**Assigned task**
Pull out every line of the listing below where "Given" appears.

== Segment start ==

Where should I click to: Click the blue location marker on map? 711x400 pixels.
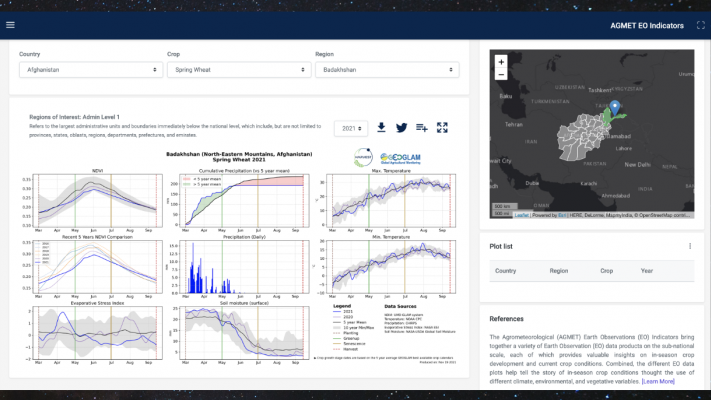[x=615, y=108]
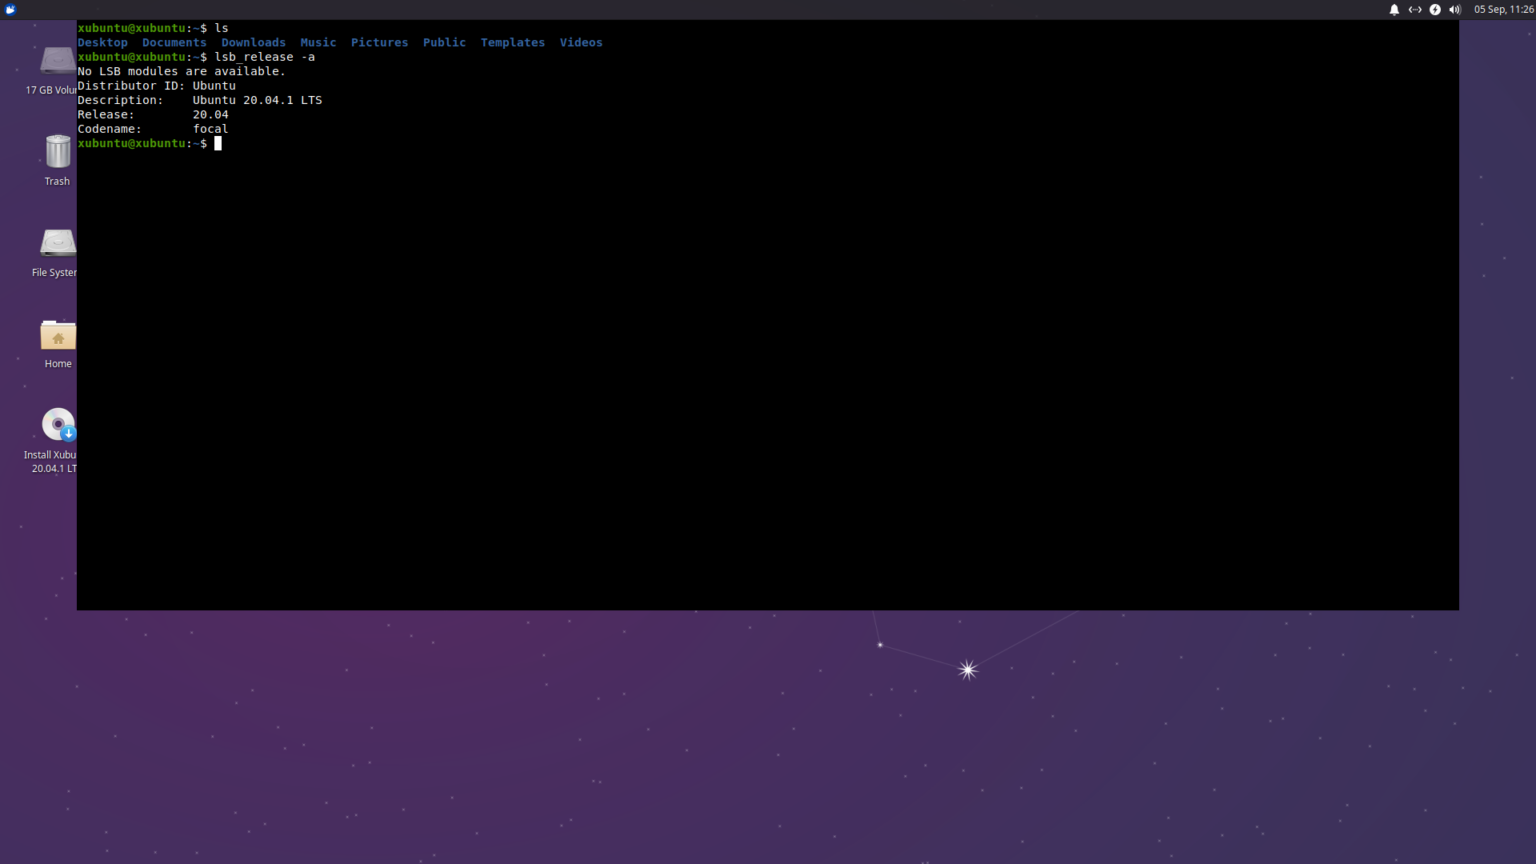Screen dimensions: 1536x864
Task: Open the Whisker Menu application launcher
Action: (10, 9)
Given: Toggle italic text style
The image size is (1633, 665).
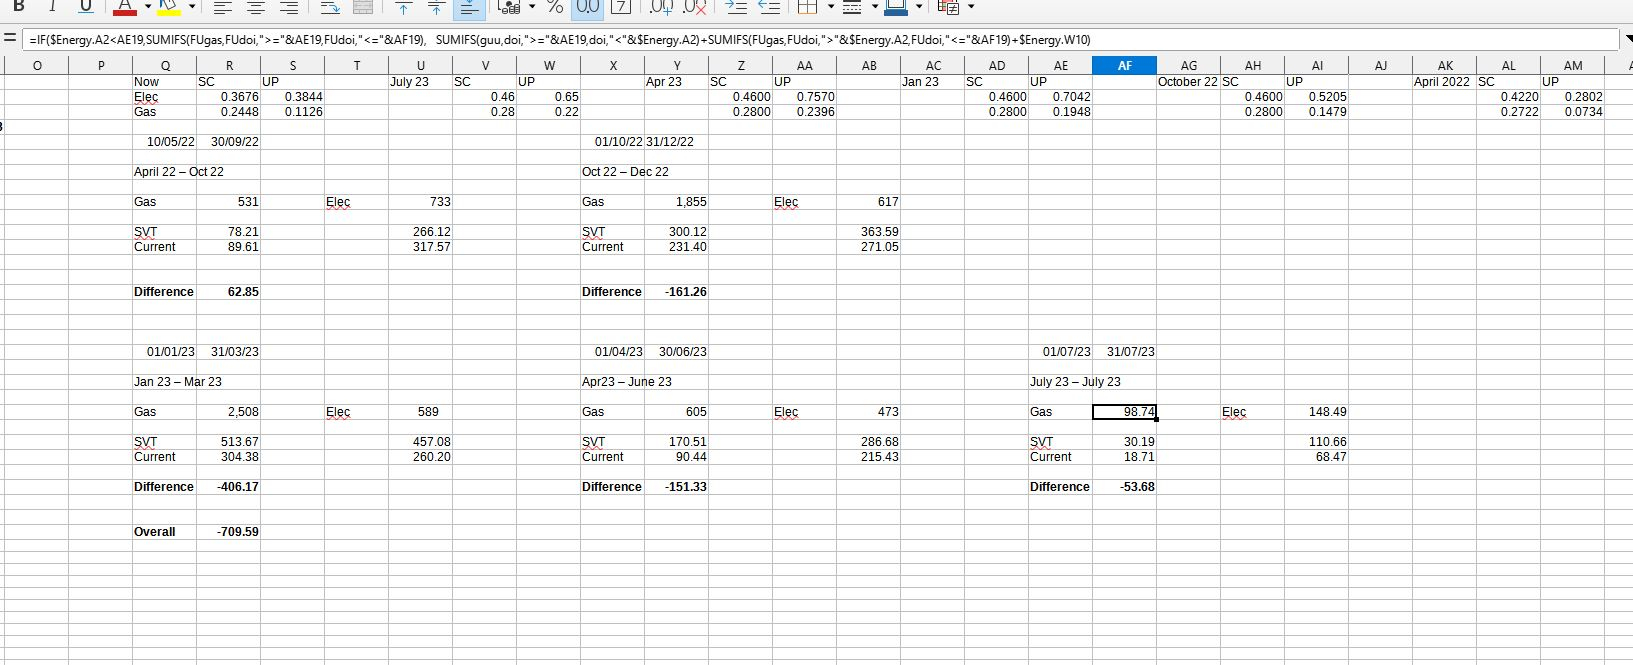Looking at the screenshot, I should (x=51, y=7).
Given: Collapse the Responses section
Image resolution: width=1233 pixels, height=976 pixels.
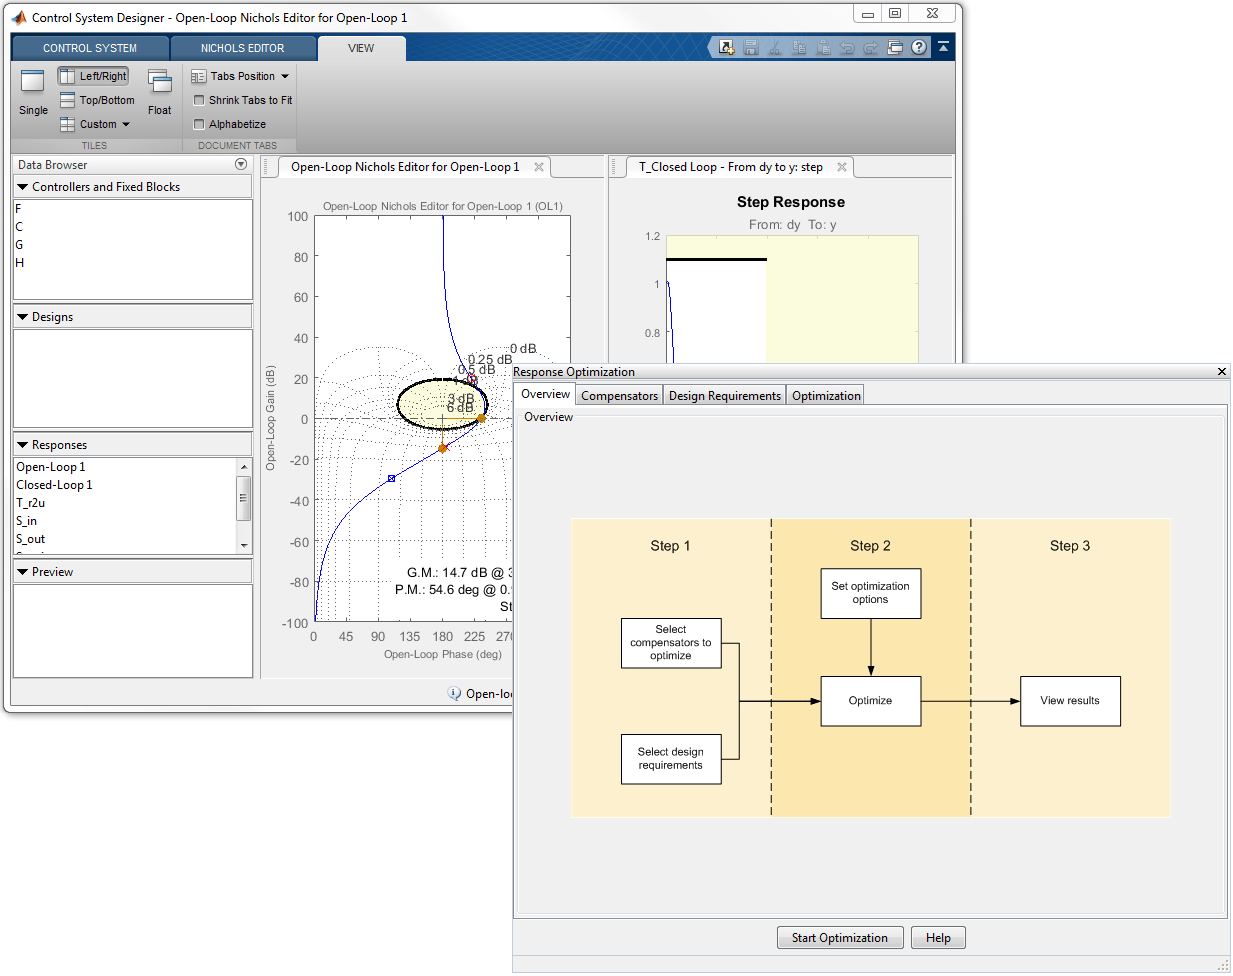Looking at the screenshot, I should click(x=22, y=445).
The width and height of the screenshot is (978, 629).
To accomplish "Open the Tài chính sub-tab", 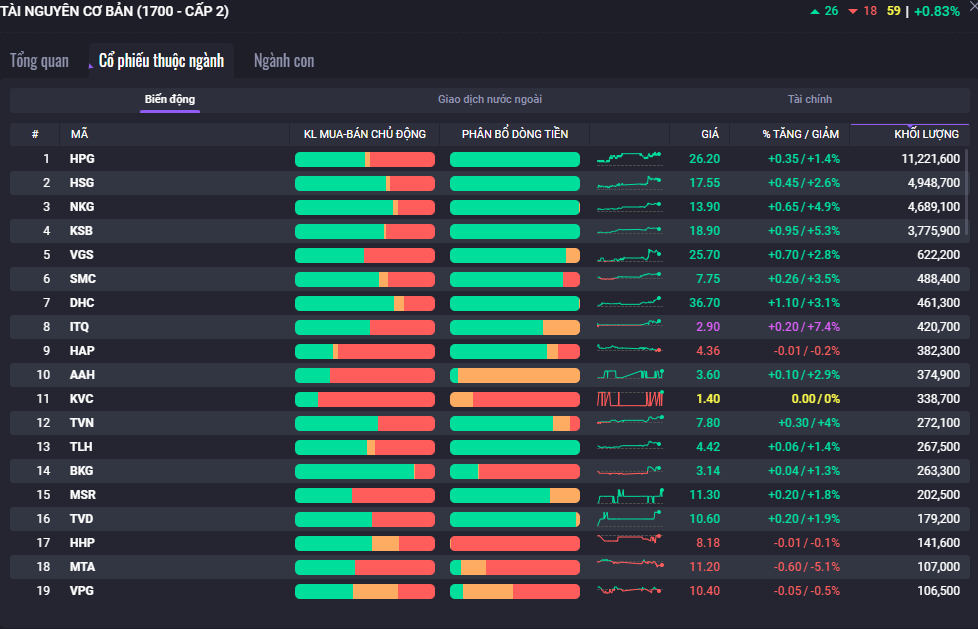I will tap(809, 100).
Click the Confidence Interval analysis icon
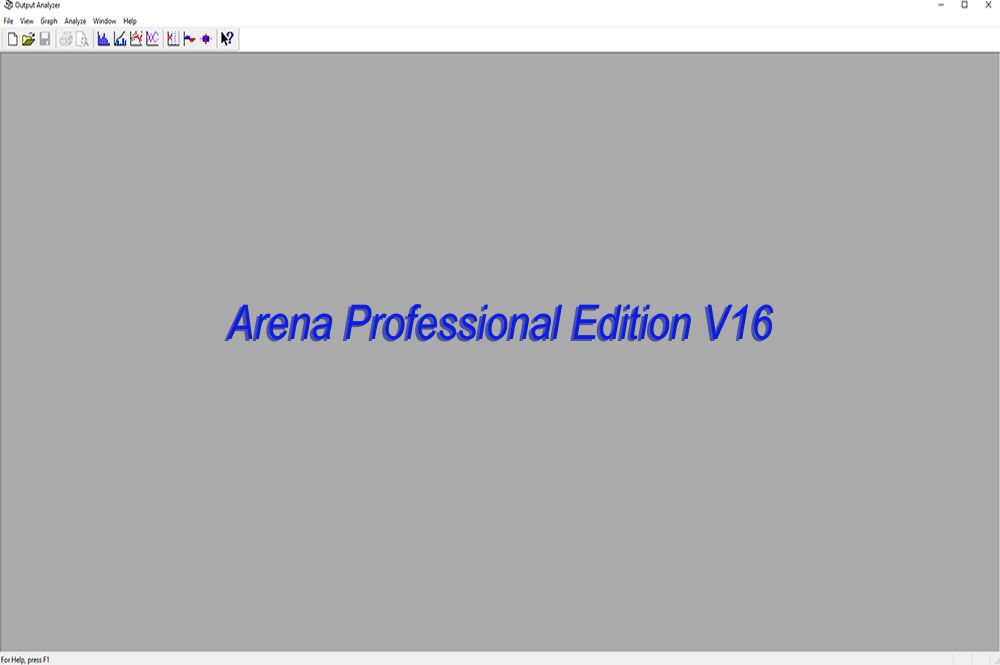The image size is (1000, 665). click(x=206, y=39)
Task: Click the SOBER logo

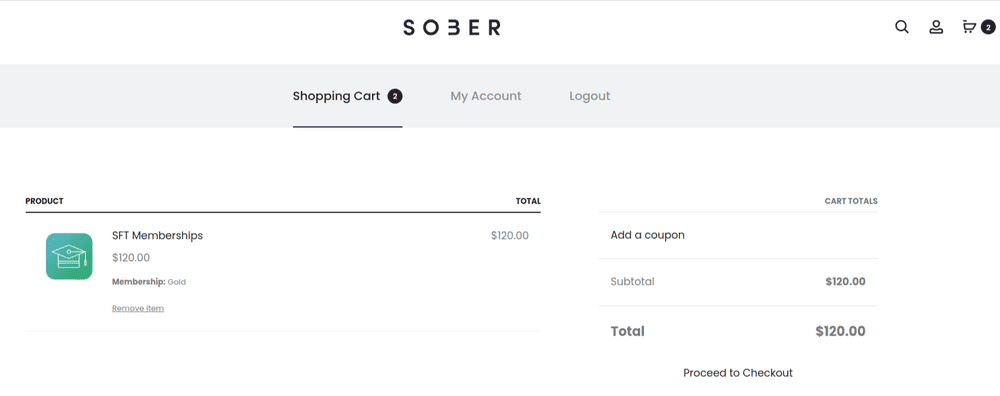Action: click(452, 27)
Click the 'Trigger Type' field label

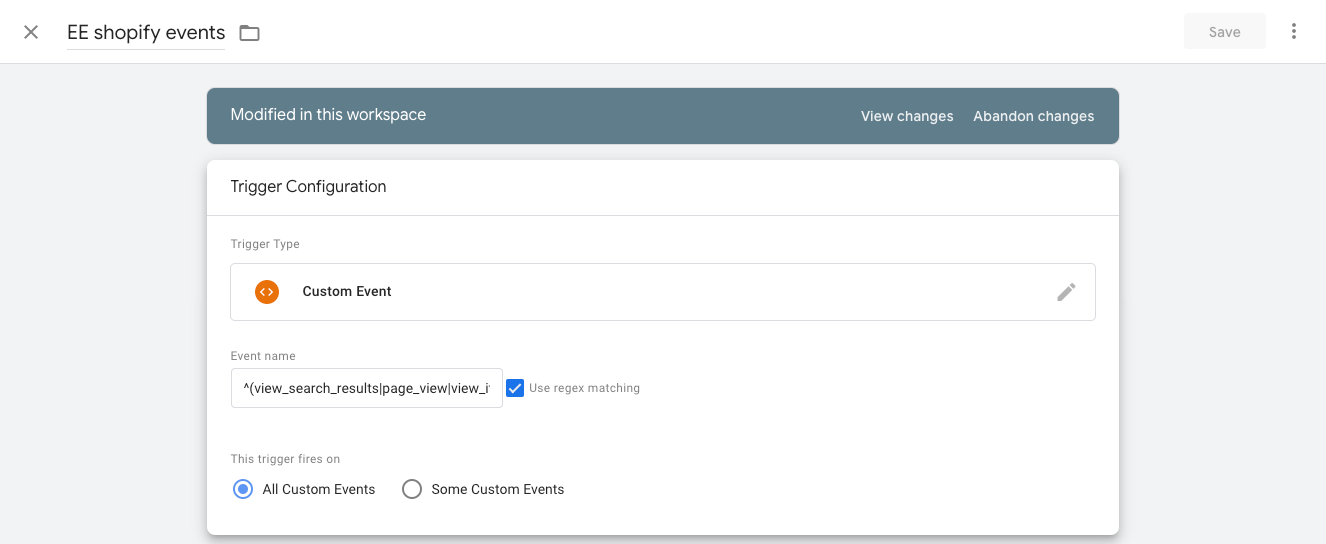[x=265, y=244]
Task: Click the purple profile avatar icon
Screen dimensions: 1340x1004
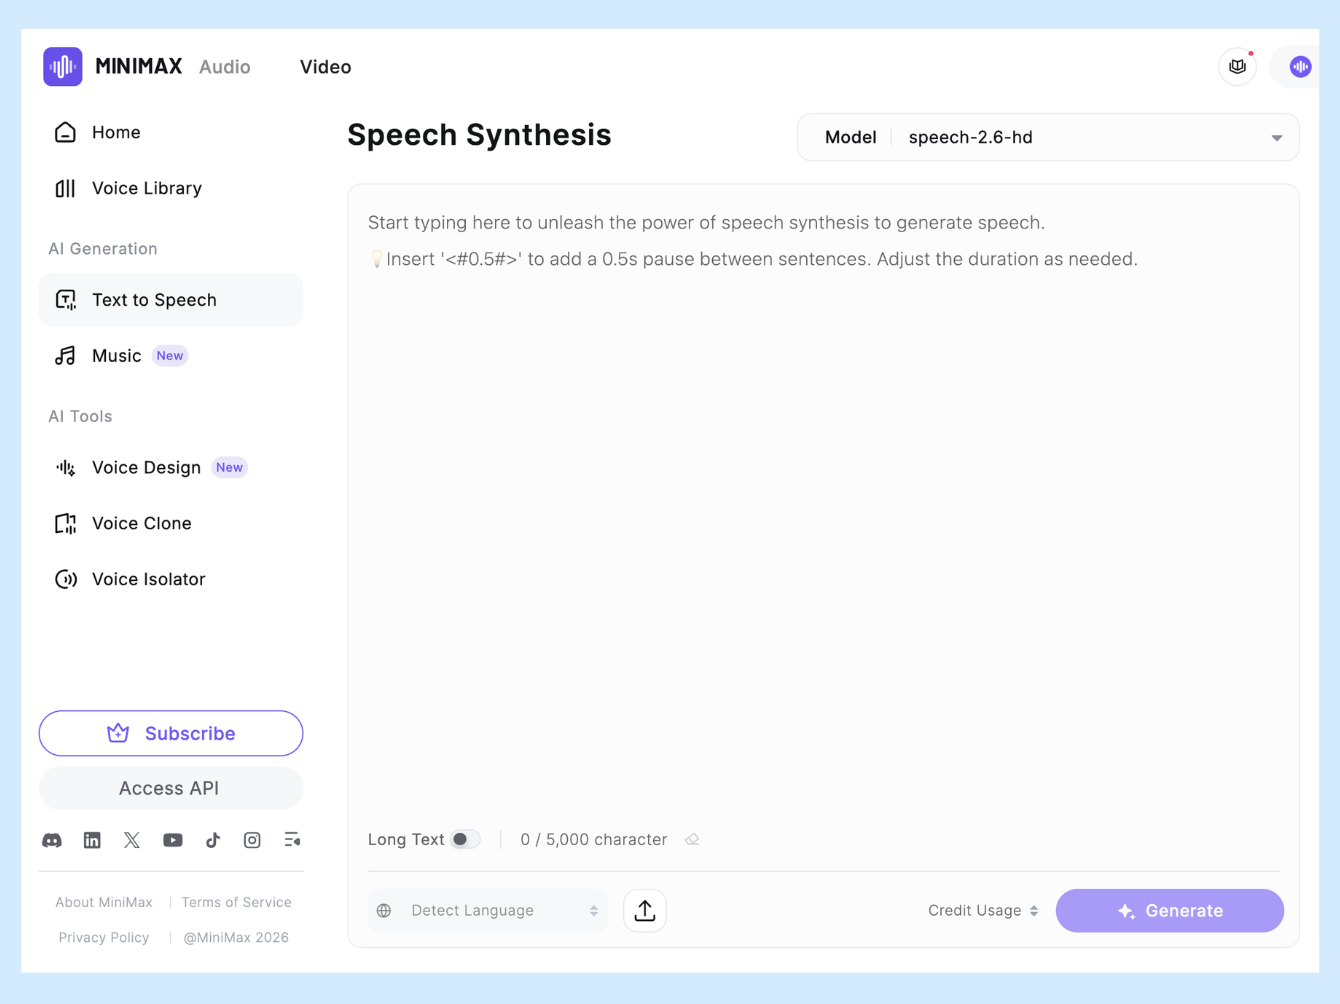Action: (1300, 67)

== Segment end ==

**Answer**
Given: Toggle italic text style
Given: Collapse the Responses section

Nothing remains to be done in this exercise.